§ **DIRECTIONS FOR THIS TASK**: Convert the lines from the one containing "Where should I click to: Select the CO2" through the one containing "Action: click(27, 137)", both included, into a JSON list of strings with one string per line and blank lines left out. Include no other lines.

Source data
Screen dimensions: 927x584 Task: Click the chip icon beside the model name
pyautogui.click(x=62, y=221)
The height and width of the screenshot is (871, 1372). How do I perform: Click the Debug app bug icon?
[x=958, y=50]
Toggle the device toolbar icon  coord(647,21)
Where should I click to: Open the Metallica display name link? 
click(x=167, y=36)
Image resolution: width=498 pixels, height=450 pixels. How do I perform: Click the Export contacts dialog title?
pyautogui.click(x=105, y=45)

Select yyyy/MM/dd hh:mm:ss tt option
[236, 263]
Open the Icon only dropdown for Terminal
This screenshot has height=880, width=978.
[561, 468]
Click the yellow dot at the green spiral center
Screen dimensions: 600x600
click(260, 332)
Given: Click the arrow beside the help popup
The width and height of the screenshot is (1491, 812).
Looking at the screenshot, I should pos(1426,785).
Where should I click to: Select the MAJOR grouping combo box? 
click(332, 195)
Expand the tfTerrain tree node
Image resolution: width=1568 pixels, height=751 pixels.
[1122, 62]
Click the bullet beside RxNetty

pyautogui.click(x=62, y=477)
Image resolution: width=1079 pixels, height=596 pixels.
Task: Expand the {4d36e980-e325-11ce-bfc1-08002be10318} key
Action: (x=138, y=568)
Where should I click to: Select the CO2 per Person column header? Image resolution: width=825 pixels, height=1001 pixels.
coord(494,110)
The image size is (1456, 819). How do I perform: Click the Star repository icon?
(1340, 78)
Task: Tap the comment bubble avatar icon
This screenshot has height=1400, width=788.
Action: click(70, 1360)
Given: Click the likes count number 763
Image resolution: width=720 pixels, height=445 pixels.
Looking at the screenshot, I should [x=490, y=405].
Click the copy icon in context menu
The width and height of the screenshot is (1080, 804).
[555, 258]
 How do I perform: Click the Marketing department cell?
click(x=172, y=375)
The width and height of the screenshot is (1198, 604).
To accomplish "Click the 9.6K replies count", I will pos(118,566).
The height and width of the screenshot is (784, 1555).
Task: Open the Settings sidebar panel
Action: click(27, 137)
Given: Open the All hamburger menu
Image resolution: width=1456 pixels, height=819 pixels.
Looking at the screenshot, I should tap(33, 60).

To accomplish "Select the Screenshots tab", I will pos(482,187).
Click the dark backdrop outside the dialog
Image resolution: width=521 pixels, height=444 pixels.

§ **WORKED ANSWER**:
[
  "Where should I click to: Select the CO2 per Person column header? Image resolution: width=825 pixels, height=1001 pixels.",
  "coord(494,110)",
  "The image size is (1456, 819). How do I perform: Click the Star repository icon?",
  "(1340, 78)",
  "Task: Tap the comment bubble avatar icon",
  "This screenshot has height=1400, width=788.",
  "Action: click(70, 1360)",
  "Given: Click the likes count number 763",
  "Image resolution: width=720 pixels, height=445 pixels.",
  "Looking at the screenshot, I should [x=490, y=405].",
  "Click the copy icon in context menu",
  "The width and height of the screenshot is (1080, 804).",
  "[555, 258]",
  " How do I perform: Click the Marketing department cell?",
  "click(x=172, y=375)",
  "The width and height of the screenshot is (1198, 604).",
  "To accomplish \"Click the 9.6K replies count\", I will pos(118,566).",
  "The height and width of the screenshot is (784, 1555).",
  "Task: Open the Settings sidebar panel",
  "Action: click(27, 137)"
]